Había una vez un colegio que siempre tenía unas cuantas ventanas con los cristales rotos. No había día que no fuera el cristalero a cambiar algún cristal al despacho del director, al del jefe de estudio, a la sala de profesores, la biblioteca, los laboratorios o en algún pasillos.
El caso era que la policía no podía coger a los gamberros, porque era una cosa de los chicos y chicas que iban al colegio. Era como una especie de reto, de apuesta, y entre ellos se tapaban para que nadie les pillara.
La fama del colegio de los cristales rotos llegó a muchos lugares, y cada vez más gente se acercaba hasta allí a ver el estropicio. Y así, poco a poco, algunos de los visitantes decidieron colaborar, y empezaron a lanzar piedras para romper más cristales.

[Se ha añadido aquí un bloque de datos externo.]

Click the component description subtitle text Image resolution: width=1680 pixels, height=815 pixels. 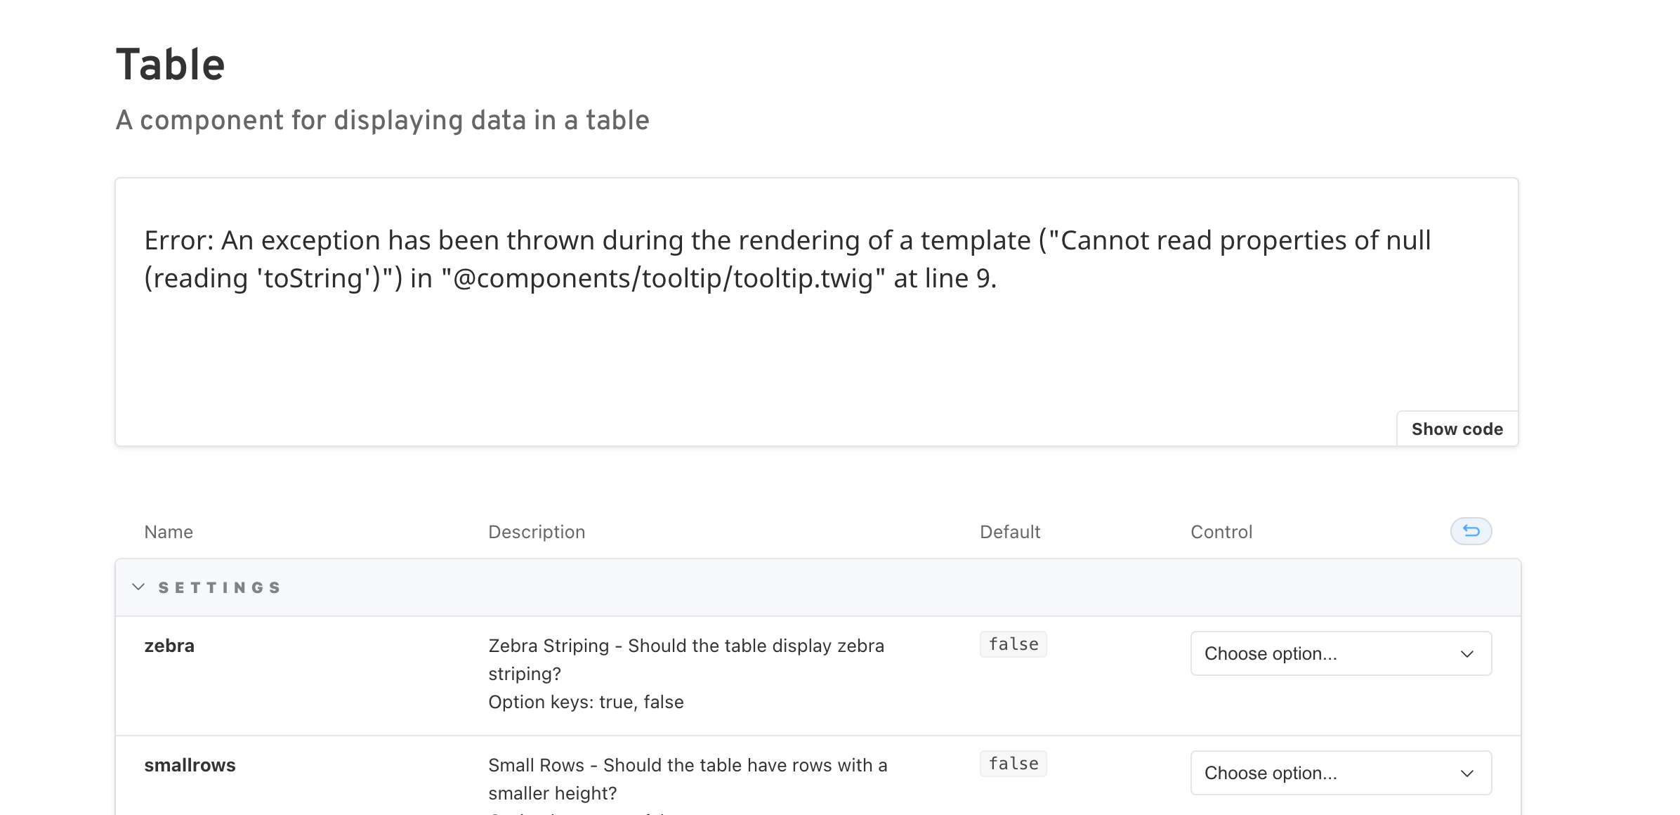383,120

El problema es que los visitantes lanzaban piedras contra cualquier cristal. Y así fue como, un día, el colegio amaneció con los cristales rotos. Pero no era una mañana cualquier, sino una muy frío.

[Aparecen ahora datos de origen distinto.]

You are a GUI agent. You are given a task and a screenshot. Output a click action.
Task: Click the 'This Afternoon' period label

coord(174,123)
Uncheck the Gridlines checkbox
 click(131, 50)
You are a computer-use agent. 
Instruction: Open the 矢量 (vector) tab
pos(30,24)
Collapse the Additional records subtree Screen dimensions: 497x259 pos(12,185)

Los alumnos tuvieron que quedarse en el patio, mientras los operarios retiraban los cristales. Al principio a todos les pareció muy divertido. Pero hacía tanto frío que les duró poco.
Pero lo peor llegó después. Al día siguiente, cuando llegaron la colegio, los alumnos vieron que había paneles de madera en las ventanas. Y cuando entraron en sus clases y los profesores quitaron los paneles se encontraron con que no había cristales.
En todas las aulas los profesores explicaron lo mismo:
-Como no os gustan los cristales, hemos decidido prescindir de ellos. De ahora en adelante no se repararán más las ventanas.
El revuelo fue tremendo. Unos empezaron a culpar a otros, a acusarse y airear todo tipo de trapos sucios.
Así, durante varios días, los alumnos experimentar las consecuencias de sus actos. Y cuando ya parecía que el colegio se iba a quedar así, una día ya tenía cristales en todas las ventas. Pero ni uno volvió a aparecer roto otra vez.